I wrote them a letter expressing my hurt and also told them what I liked about our connection. I asserted that I didn’t deserve this treatment, apologized for anything unknown I did that might have prompted this behavior, and left the door open for them to apologize safely. Thus far, not surprisingly, no response.

My question is, how do I cope with the grief that I feel in this situation? Because it was secret, outside of my primary relationship, it feels illegitimate, like something deserved because I was a cheating asshole. Because it was with a couple, it feels too outside the acceptable norm to be sympathetic. And for some, simply because it was a gay connection, it sounds like a stereotype of sexual promiscuity. It wasn’t. It was respectful and caring.

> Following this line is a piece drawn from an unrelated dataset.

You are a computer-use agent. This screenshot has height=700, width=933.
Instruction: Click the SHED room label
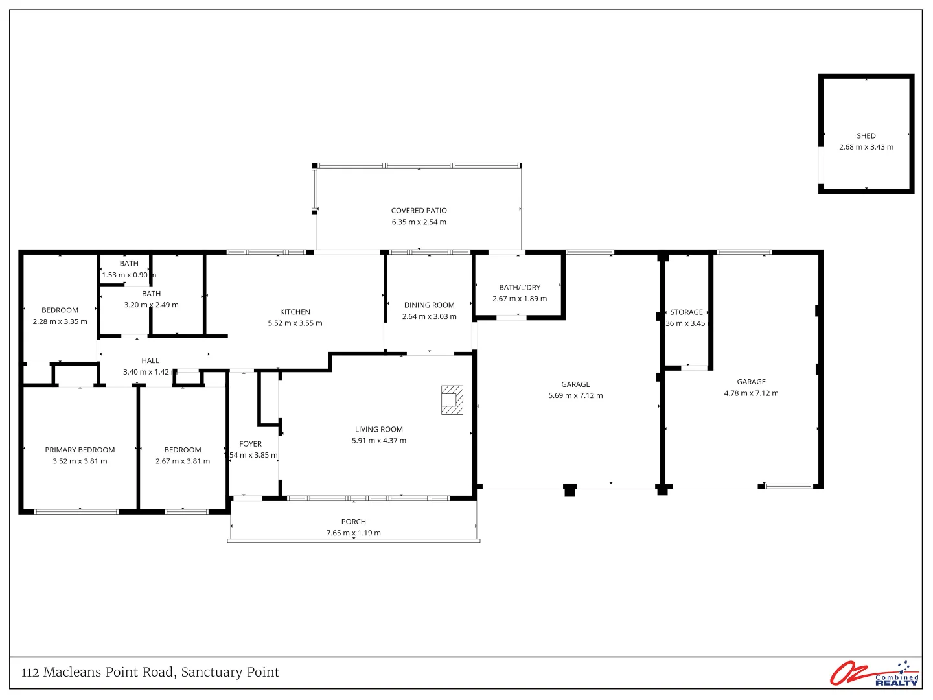tap(866, 136)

And as far as my primary relationship goes, it was an outlet to express myself in ways that simply weren’t possible there anymore. It actually helped preserve that relationship, though it would be hurtful if he found out. I feel so isolated, with no legitimate way to grieve a genuine loss. Whether it be the “adulterous” nature of the connection, or the polyamorous dimension, or even the gay hookup connection, somewhere it’s all forbidden and scandalous. How do I get past this?

—Ghosted and Alone

Dear Ghosted and Alone,

There’s an intergenerational aspect to my reading of your letter. You’re 60. You grew up in a world where nonmonogamy was weird to unheard of, being gay was treated as a perversion, and casual sex was considered inappropriate. I grew up in a world that wasn’t ready for bisexuality, that shamed women for being sexual. Now we both live in a world where—at least in major cities—there are significant out-and-proud communities of LGBTQIA folk, poly folk, kinky folk. There are slut walks to protest society’s treatment of women. We celebrate Bisexual Pride Day. We have gay men running for president, which is a step forward regardless of their fitness for office. TV shows about ballroom culture and BDSM exist, and at least in the case of Pose, are celebrated by the establishment.

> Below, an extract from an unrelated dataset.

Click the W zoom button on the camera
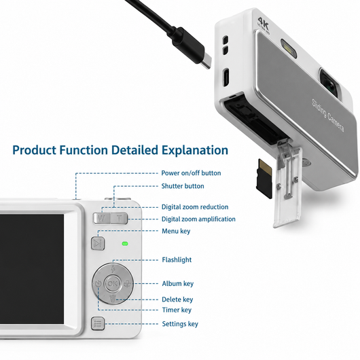click(101, 218)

So the first thing I’d like you to do is try to ground yourself in the world you live in today. Try to let go of all that icky framing in your head that says gay hookups are scandalous.

Now let’s deal with your infidelity. You feel bad about it (I can tell by the way you refer to yourself as a cheating asshole). Have you tried having a conversation about opening up the relationship? There’s a lot less guilt involved when you have your partner’s consent, and everything being out in the open means you can acknowledge the emotions you’re feeling.

If you feel like you can’t have this conversation with your partner, you’re going to have to make some difficult decisions about future behavior. You’ll need to balance your sexual desires against your negative feelings when you act upon those desires.

I’m of the opinion that of course feelings are going to happen when respect and physical contact co-occur for an extended period of time. That’s fine. Hurt and pain are part of being human and having a wide variety of experiences. The loss at the end doesn’t invalidate the relationship, nor does it erase the good feelings that came before.

As for processing your grief, write it out and shred the papers, or go to the self-help section of your books app and find something on processing loss.